El presidente de la CEOE, Antonio Garamendi, asegura que el problema más grave que tienen los empresarios en la actualidad es el absentismo. Según datos de la patronal, "todos los días faltan al trabajo 1,5 millones de personas", por IT, no por accidente, en la empresa privada, donde actualmente trabajan unos 18 millones de personas.
El coste para los españoles asciende ya a 33.000 millones de euros. Las empresas privadas asumen unos 16.000 millones y otros 17.000 millones las públicas. Para frenar el absentismo, Garamendi considera que deben mejorar varios aspectos, como el seguimiento del trabajador que está de baja por parte de médicos y la corroboración de las mutuas. "Nadie discute que la gente no esté bien, pero no hay controles".

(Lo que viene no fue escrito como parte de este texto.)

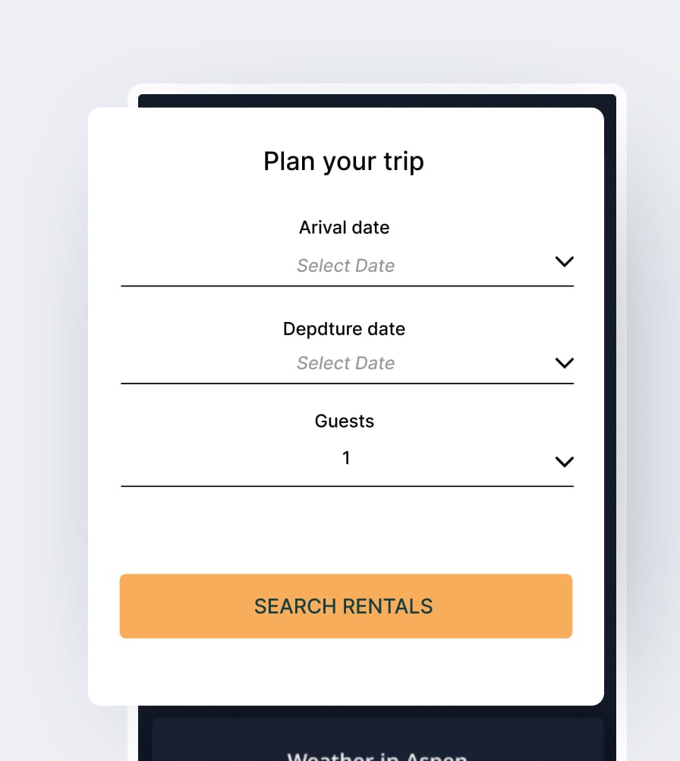This screenshot has height=761, width=680.
Task: Click the Weather in Aspen heading
Action: 376,756
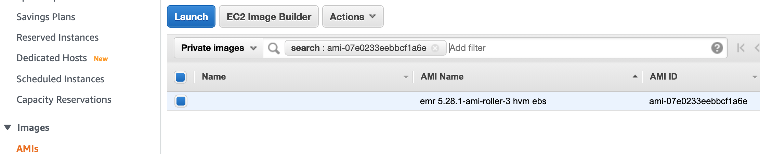Screen dimensions: 760x154
Task: Click the search magnifier icon
Action: (x=274, y=48)
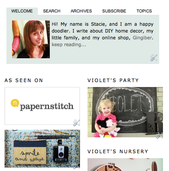169x171 pixels.
Task: Click the VIOLET'S NURSERY heading
Action: (x=118, y=151)
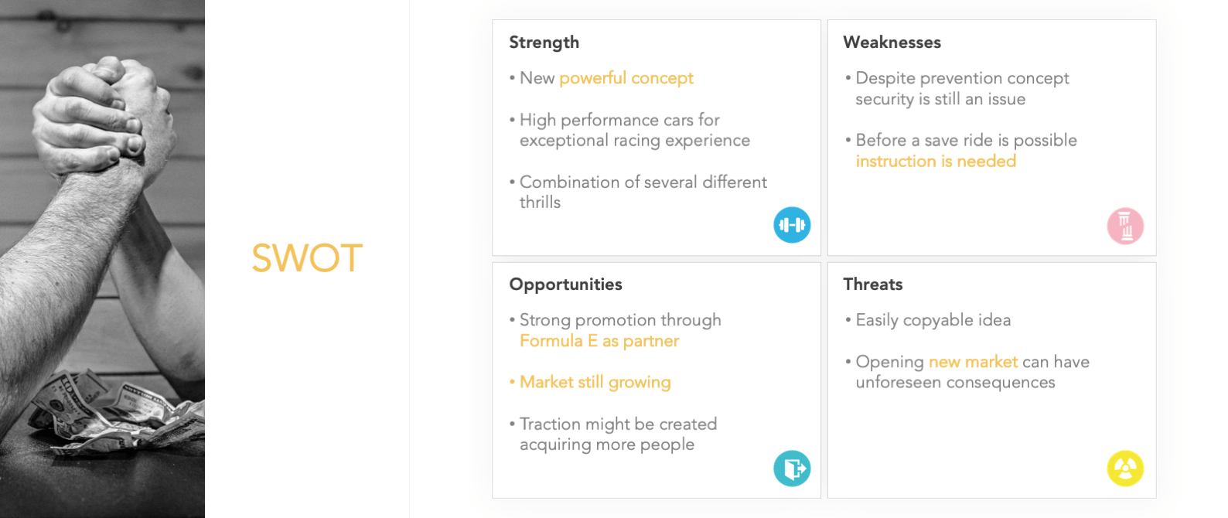
Task: Click the highlighted 'new market' text
Action: [x=973, y=362]
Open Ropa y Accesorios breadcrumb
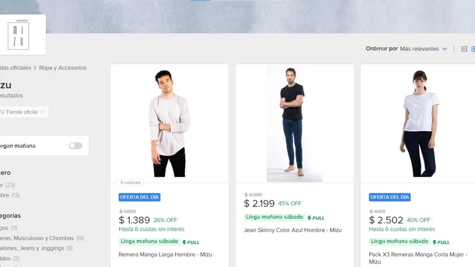This screenshot has height=267, width=475. 62,68
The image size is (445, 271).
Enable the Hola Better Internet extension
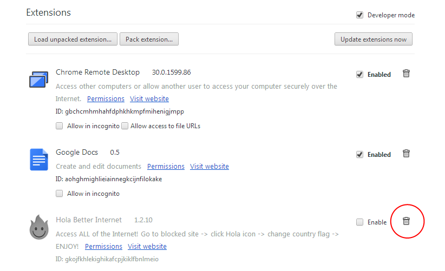[x=359, y=222]
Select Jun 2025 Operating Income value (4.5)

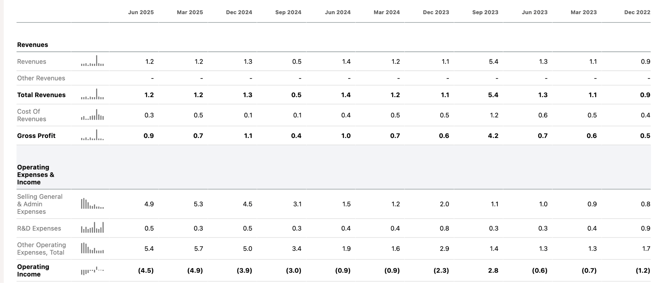pos(146,270)
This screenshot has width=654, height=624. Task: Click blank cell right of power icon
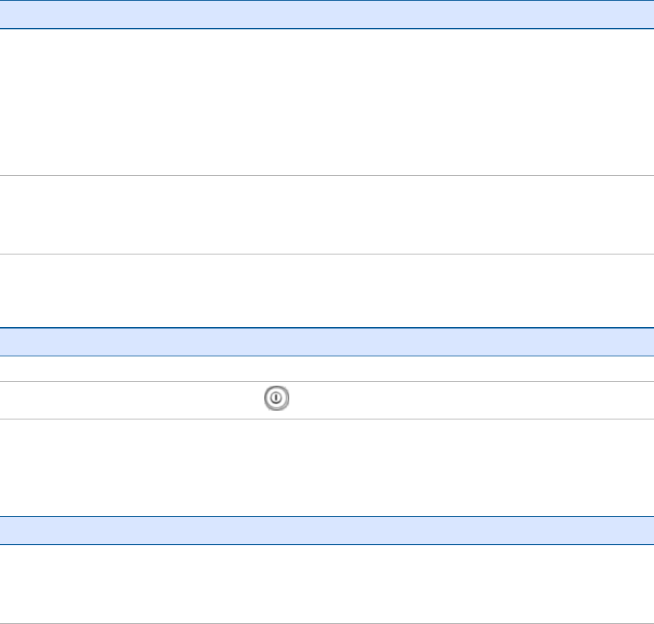(x=469, y=400)
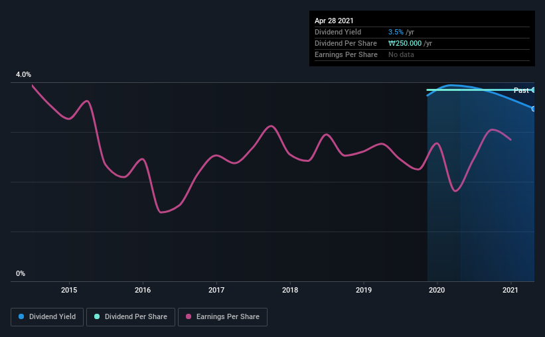Click the 2020 x-axis label
This screenshot has height=337, width=545.
pos(437,290)
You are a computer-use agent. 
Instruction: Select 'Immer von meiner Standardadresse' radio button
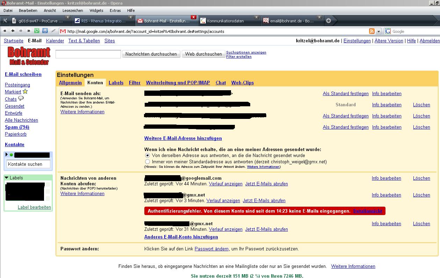pyautogui.click(x=147, y=162)
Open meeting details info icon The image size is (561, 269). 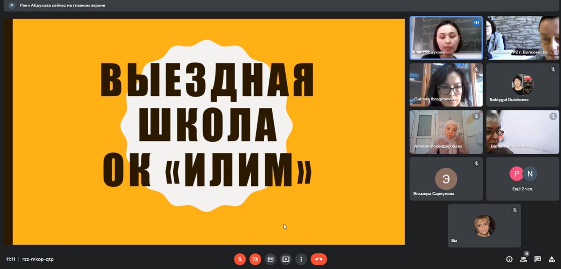click(x=509, y=259)
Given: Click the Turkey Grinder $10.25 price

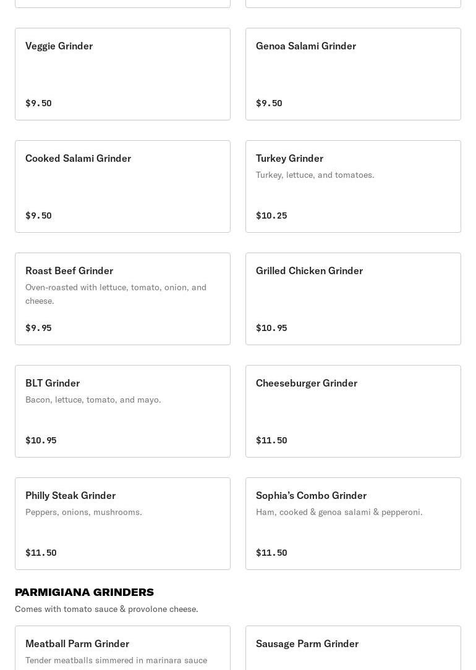Looking at the screenshot, I should tap(271, 216).
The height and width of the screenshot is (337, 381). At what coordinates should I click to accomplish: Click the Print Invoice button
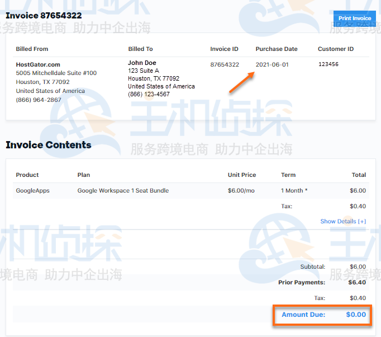tap(355, 18)
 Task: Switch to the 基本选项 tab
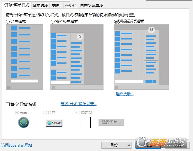pyautogui.click(x=40, y=6)
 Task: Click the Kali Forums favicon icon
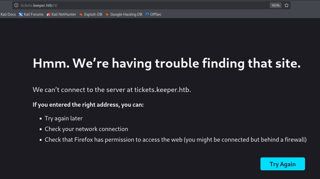click(21, 14)
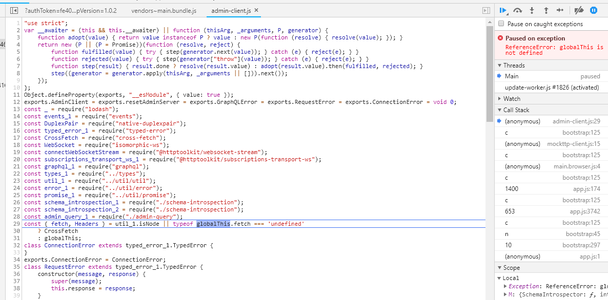Switch to the vendors~main.bundle.js tab
Screen dimensions: 608x300
[165, 9]
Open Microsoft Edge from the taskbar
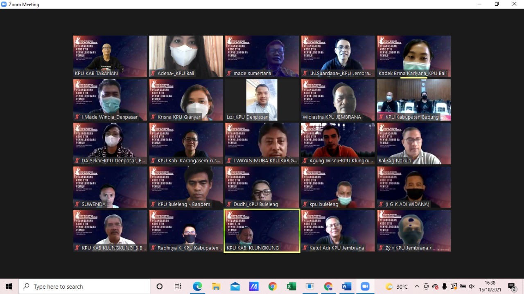Viewport: 524px width, 294px height. pyautogui.click(x=197, y=287)
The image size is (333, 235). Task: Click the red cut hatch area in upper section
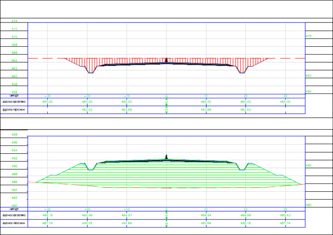point(130,61)
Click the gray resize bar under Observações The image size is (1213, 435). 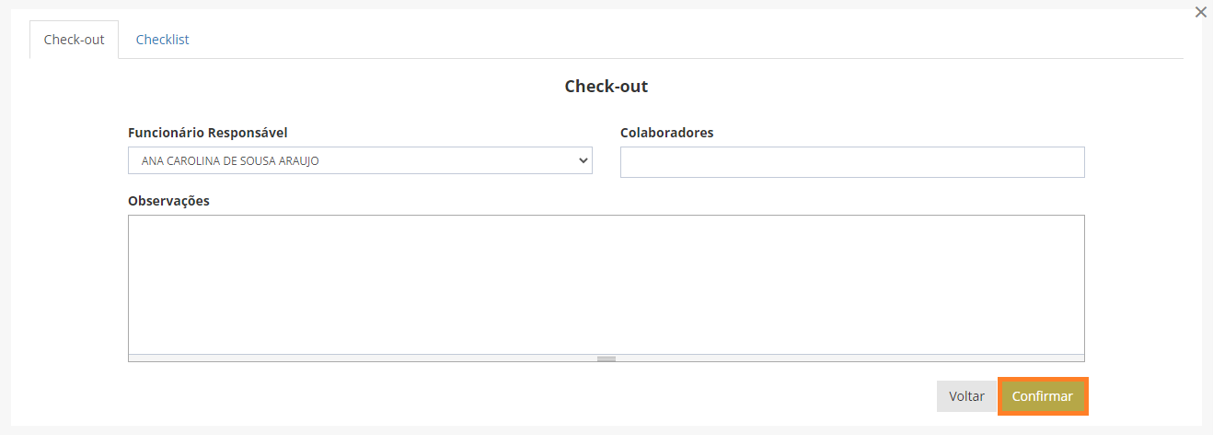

Así lo ha expresado este miércoles durante su intervención en los cursos de la Apie, que se celebran esta semana en Santander, donde Garamendi —que además ha confirmado que se presentará a la reelección como presidente de la CEOE en las elecciones convocadas para noviembre— ha alertado del alto coste que tiene el absentismo para las empresas. Y ha pedido al Gobierno español que tome medidas.
En concreto, Garamendi ha recordado que cuando un trabajador está de baja, a partir del año lo pagan las empresas y el coste a la Seguridad Social "es una barbaridad". Por ello, pide que se exima a las empresas de ese coste que va del 4% al 15%. "Hay que arreglar entre todos este problema", ha insistido.
El presidente de los empresarios ha explicado que buena parte de las bajas de los trabajadores tienen que ver con problemas de salud mental, y por ello, considera también que hay que reforzar los profesionales en la sanidad pública.
"3 años sin presupuestos es impensable"
Por otra parte, Garamendi ha alertado de que el Gobierno de Pedro Sánchez lleve tres años sin presupuestos generales. Y ha señalado que, al igual que las empresas, el Estado español debería ser responsable porque "tres años sin presupuestos, en una empresa sería impensable".
Además, ha destacado otros aspectos geopolíticos que están afectando a la actividad de las empresas, como los aranceles, la guerra o una elevada fiscalidad.